**Records supplied:**

__________________________________________________

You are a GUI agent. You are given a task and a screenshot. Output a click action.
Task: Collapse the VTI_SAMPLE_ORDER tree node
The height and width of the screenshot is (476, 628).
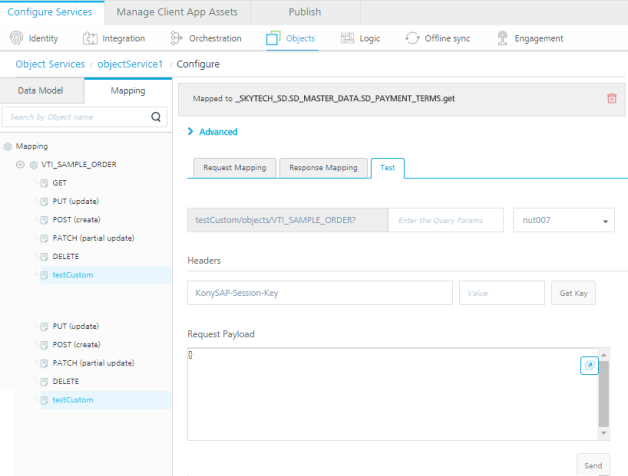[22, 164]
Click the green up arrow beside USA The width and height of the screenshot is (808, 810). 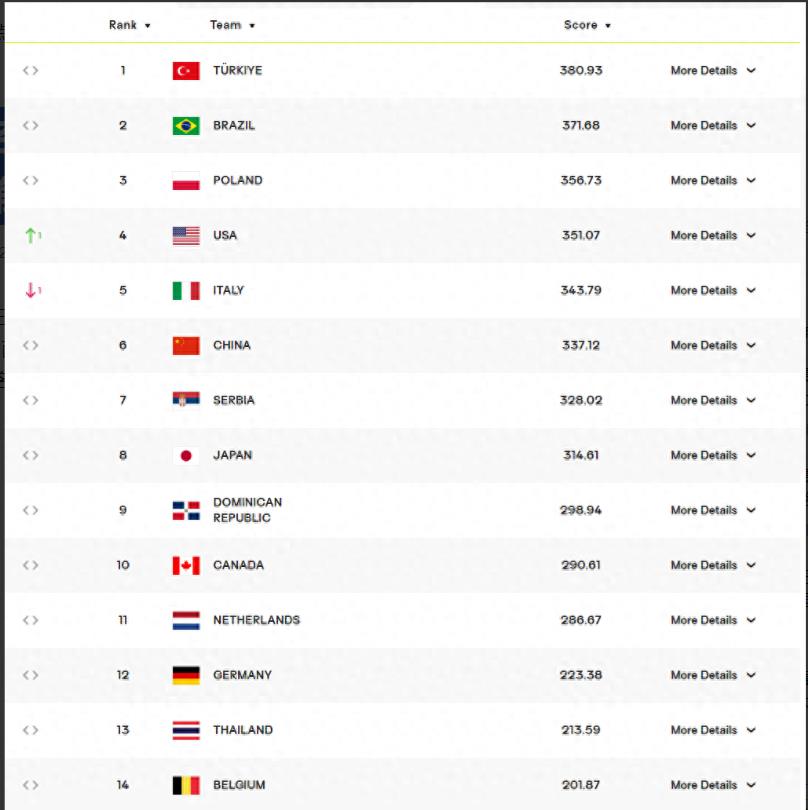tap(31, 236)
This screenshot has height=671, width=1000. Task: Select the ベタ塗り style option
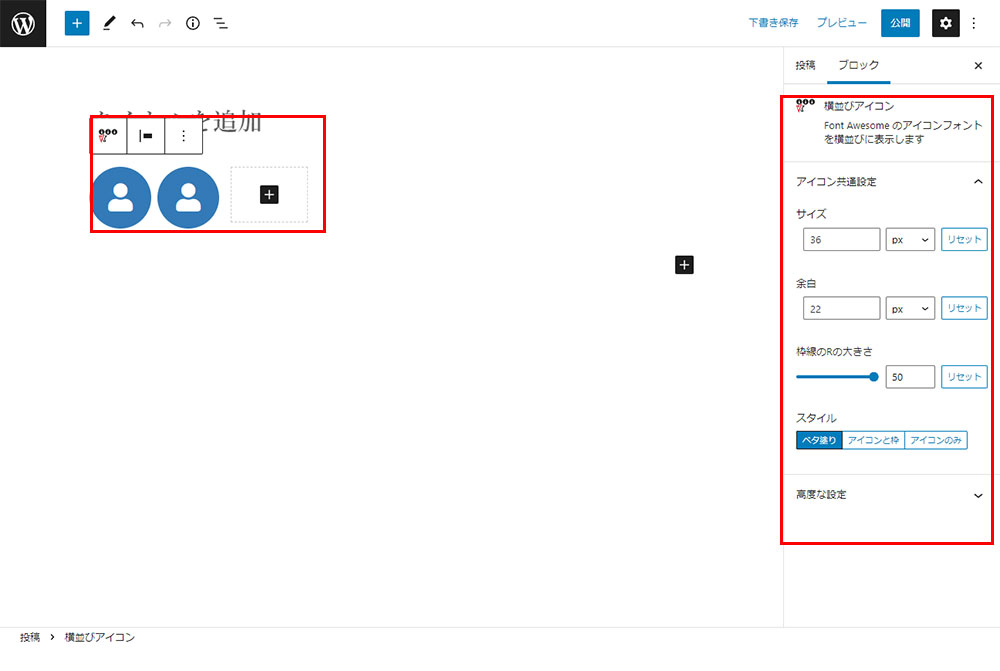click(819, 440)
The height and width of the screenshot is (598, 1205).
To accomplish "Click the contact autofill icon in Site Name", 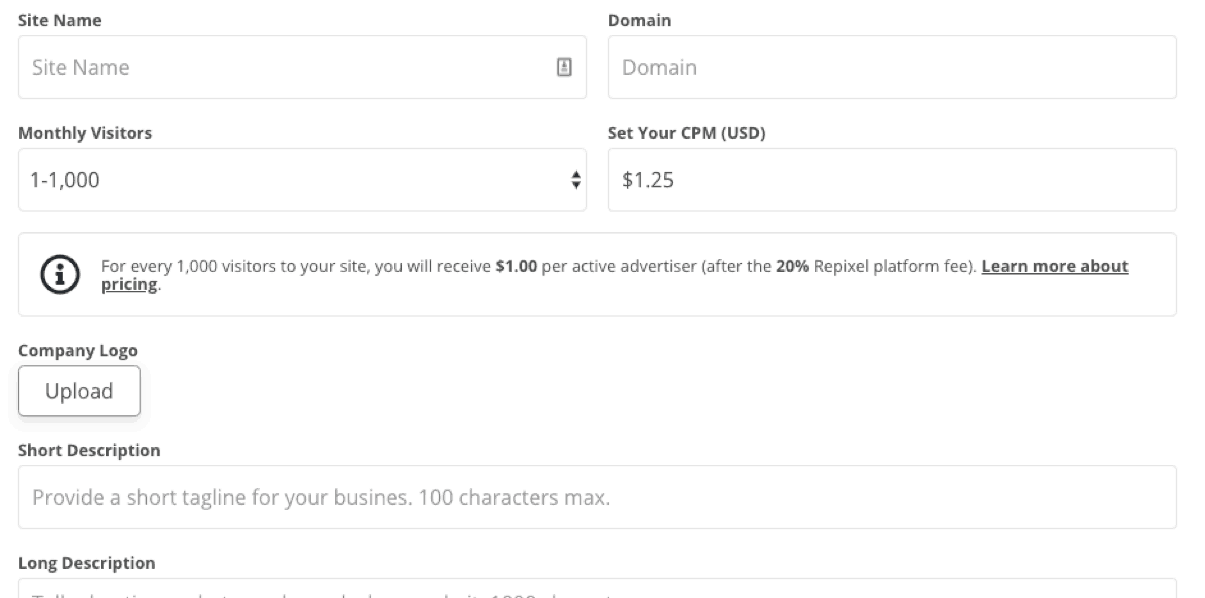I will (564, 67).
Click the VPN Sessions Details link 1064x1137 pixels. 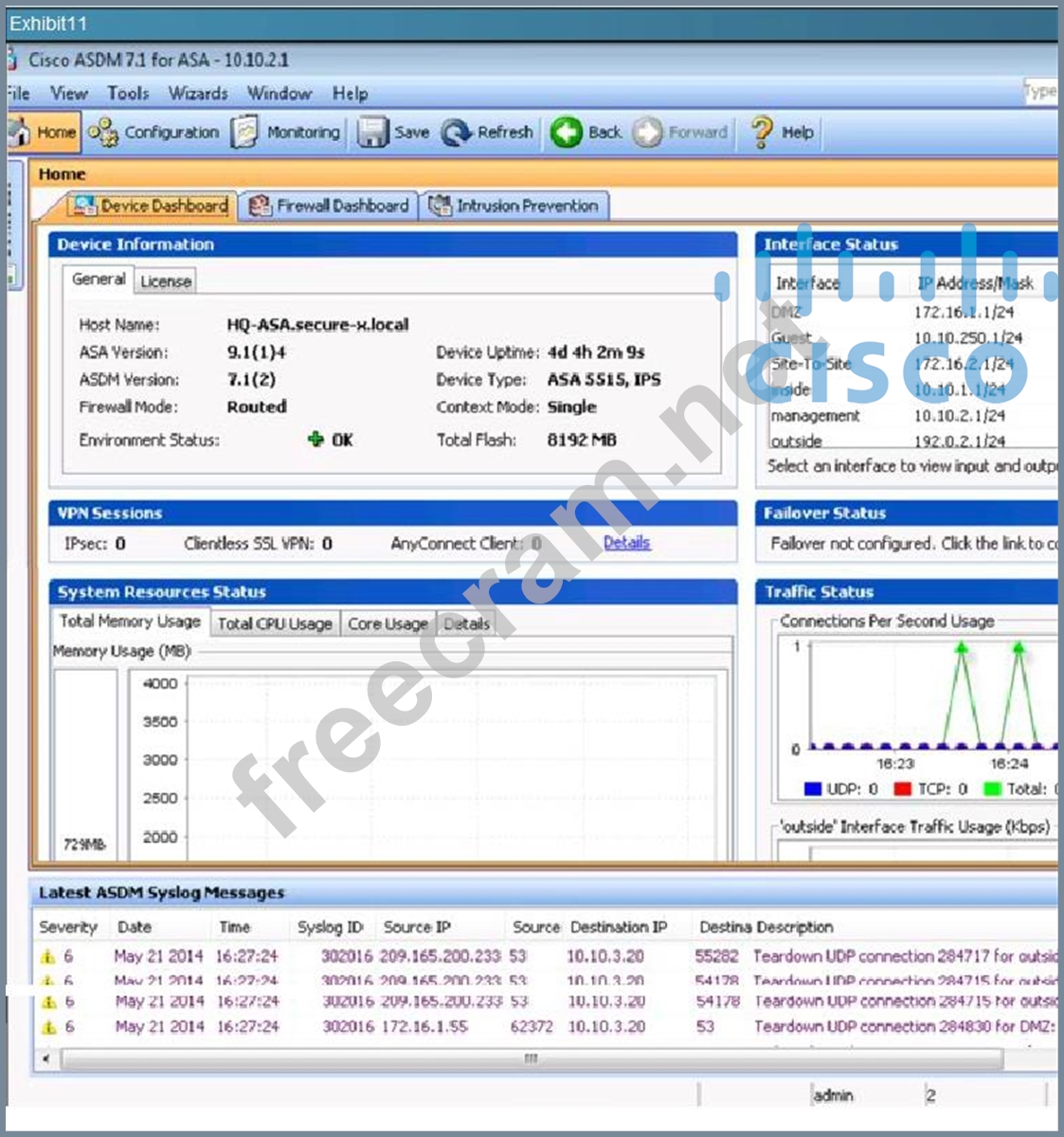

__________________________________________________

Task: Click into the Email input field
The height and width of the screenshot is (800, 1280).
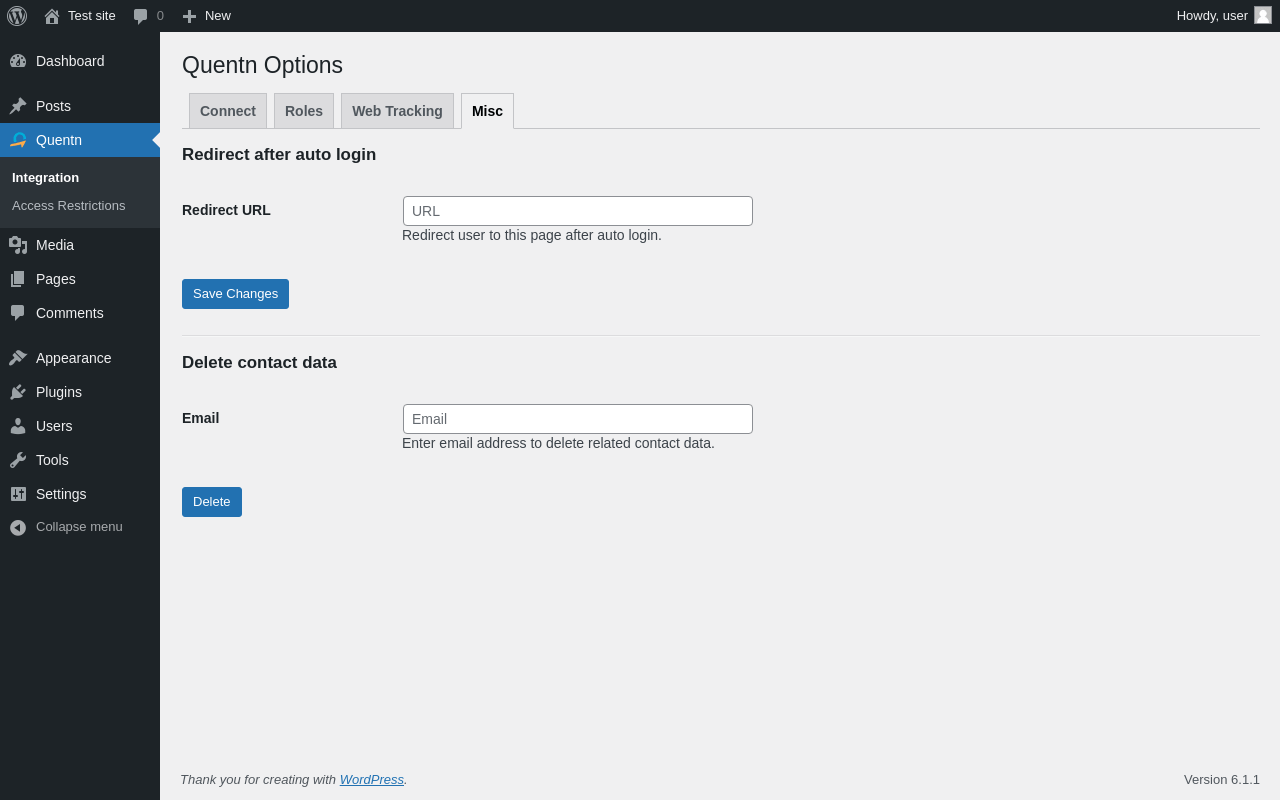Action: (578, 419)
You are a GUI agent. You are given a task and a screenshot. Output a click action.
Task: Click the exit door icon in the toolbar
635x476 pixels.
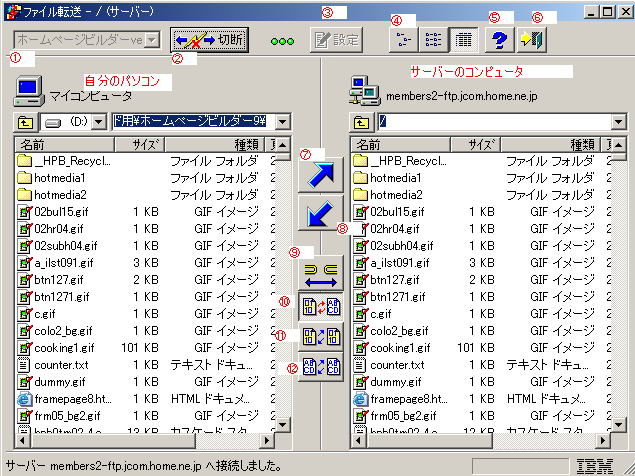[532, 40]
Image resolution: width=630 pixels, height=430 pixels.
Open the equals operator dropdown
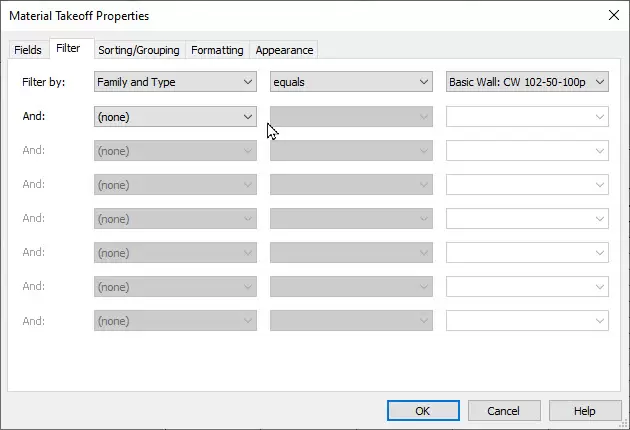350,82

__________________________________________________

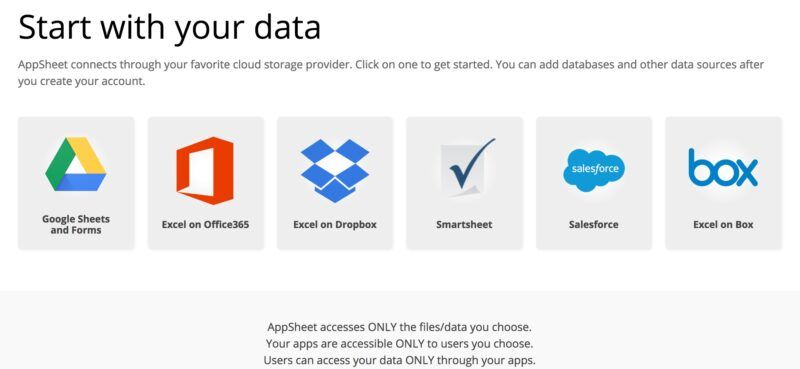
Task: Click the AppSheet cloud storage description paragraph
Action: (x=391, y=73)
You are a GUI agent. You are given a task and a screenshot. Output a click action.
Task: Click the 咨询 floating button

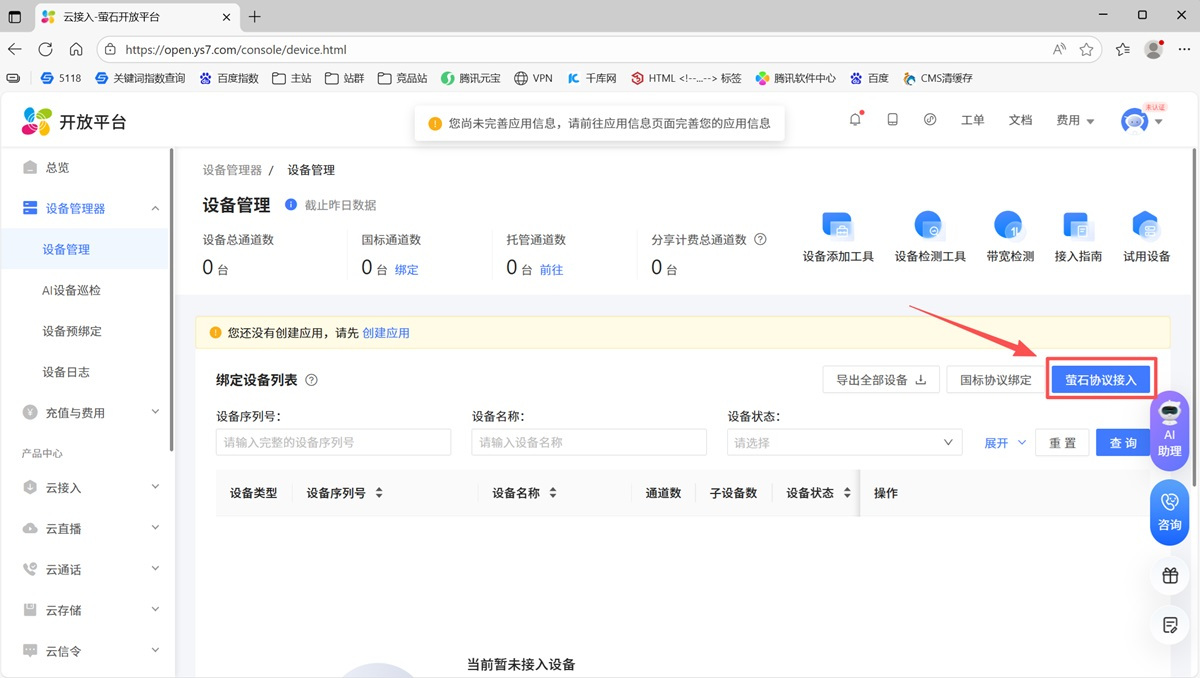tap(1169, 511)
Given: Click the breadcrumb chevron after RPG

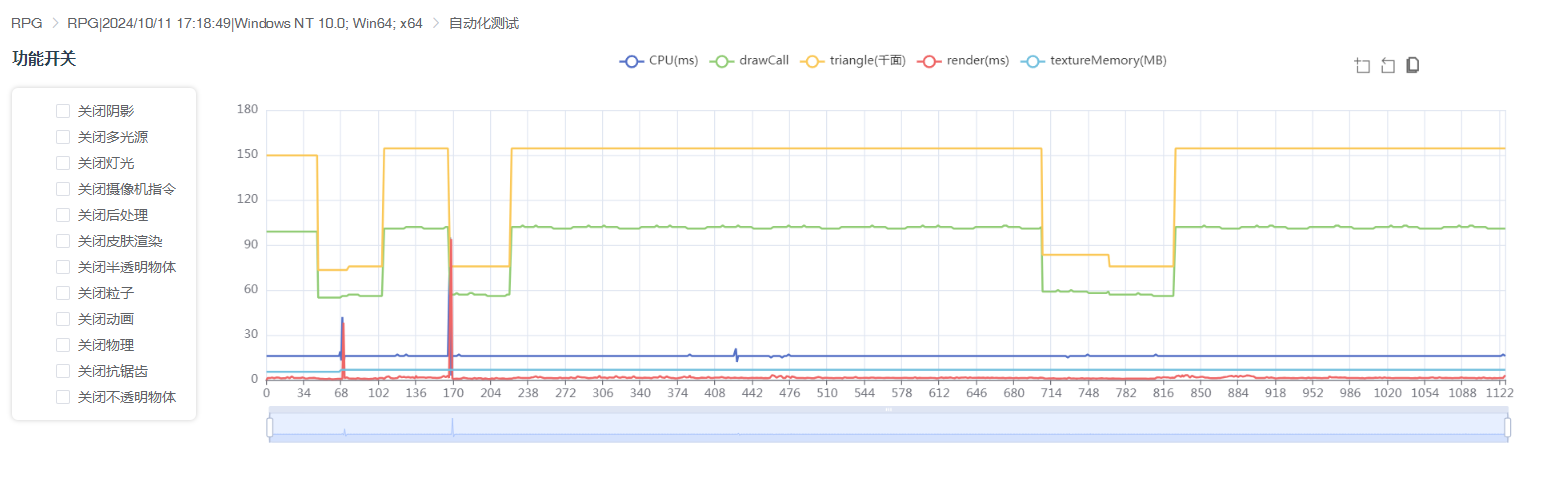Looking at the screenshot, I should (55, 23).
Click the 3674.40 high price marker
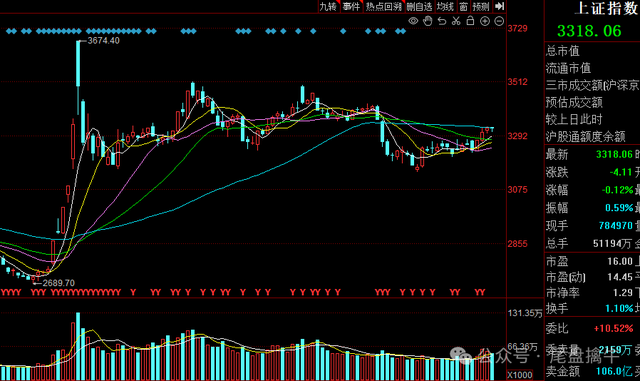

__________________________________________________

Could you output exactly the lines above, from the line with "Task: Click into the Email input field" up to and including the line with "Image resolution: width=630", and nothing else, skipping the pictures?

**Task answer:**
Task: Click into the Email input field
The height and width of the screenshot is (800, 1280).
Action: (578, 419)
You are a GUI agent. You are given a task and a screenshot. Output a click action.
Task: Click the exit door icon in the toolbar
635x476 pixels.
[532, 40]
Image resolution: width=630 pixels, height=430 pixels.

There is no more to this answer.